• About this exercise
Which lines of the data include the string "menu"? List them all.

• Stored items
• • • •

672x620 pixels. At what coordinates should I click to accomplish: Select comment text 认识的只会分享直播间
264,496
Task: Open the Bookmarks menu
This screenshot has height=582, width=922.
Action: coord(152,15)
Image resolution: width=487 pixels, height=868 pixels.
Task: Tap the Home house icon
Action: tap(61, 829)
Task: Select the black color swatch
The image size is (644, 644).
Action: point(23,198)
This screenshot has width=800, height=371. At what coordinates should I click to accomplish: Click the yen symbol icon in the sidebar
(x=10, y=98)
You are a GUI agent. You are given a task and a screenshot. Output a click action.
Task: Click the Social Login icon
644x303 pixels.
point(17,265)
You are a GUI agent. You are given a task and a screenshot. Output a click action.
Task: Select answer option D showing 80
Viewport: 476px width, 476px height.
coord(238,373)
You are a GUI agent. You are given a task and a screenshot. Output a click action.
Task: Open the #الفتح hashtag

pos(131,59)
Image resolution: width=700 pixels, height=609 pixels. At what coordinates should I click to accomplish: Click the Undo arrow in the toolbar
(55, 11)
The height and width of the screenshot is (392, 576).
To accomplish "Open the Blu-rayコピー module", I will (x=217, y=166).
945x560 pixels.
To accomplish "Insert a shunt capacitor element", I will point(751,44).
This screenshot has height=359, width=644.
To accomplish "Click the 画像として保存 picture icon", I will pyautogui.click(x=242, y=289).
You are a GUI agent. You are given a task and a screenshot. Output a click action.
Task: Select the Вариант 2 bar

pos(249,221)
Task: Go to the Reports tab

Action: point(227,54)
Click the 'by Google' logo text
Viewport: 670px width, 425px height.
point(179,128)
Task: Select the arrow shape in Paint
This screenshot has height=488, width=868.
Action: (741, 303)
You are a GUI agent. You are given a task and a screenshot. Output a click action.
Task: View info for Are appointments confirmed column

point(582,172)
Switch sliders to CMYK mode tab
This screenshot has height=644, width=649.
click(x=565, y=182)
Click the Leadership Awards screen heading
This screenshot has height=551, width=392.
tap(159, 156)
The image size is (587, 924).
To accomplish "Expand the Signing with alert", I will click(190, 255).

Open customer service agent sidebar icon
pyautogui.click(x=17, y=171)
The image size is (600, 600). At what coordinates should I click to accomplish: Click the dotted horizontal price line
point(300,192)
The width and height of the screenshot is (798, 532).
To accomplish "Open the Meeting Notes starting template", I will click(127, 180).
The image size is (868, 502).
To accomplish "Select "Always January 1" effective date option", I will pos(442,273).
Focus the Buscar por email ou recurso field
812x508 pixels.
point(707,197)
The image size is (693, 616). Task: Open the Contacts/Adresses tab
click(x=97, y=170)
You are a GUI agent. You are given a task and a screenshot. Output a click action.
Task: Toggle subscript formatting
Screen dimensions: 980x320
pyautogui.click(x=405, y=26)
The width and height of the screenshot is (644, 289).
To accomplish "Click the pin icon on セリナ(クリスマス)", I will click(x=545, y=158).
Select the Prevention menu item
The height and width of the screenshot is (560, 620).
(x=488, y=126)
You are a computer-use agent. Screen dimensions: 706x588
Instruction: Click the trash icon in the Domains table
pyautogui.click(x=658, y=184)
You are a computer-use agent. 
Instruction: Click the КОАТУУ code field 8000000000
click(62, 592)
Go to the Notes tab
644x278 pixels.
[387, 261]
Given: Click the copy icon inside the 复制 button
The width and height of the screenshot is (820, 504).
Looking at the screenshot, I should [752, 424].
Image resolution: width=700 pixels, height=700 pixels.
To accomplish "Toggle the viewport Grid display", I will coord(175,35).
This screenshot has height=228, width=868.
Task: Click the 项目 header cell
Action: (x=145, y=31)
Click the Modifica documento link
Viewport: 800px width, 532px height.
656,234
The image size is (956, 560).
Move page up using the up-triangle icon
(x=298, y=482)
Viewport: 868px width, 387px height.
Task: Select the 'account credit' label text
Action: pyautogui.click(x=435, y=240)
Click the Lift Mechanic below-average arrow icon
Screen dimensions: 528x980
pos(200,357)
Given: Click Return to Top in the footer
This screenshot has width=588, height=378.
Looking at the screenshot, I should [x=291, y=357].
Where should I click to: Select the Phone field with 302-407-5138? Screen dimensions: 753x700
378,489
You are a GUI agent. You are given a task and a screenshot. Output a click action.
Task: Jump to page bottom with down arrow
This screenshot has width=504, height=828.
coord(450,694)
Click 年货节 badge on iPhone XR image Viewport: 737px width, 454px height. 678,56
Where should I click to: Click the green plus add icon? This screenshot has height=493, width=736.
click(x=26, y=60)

• • • •

• Answer to the exercise
Task: Open the Bookmarks menu
Select the Prevention menu item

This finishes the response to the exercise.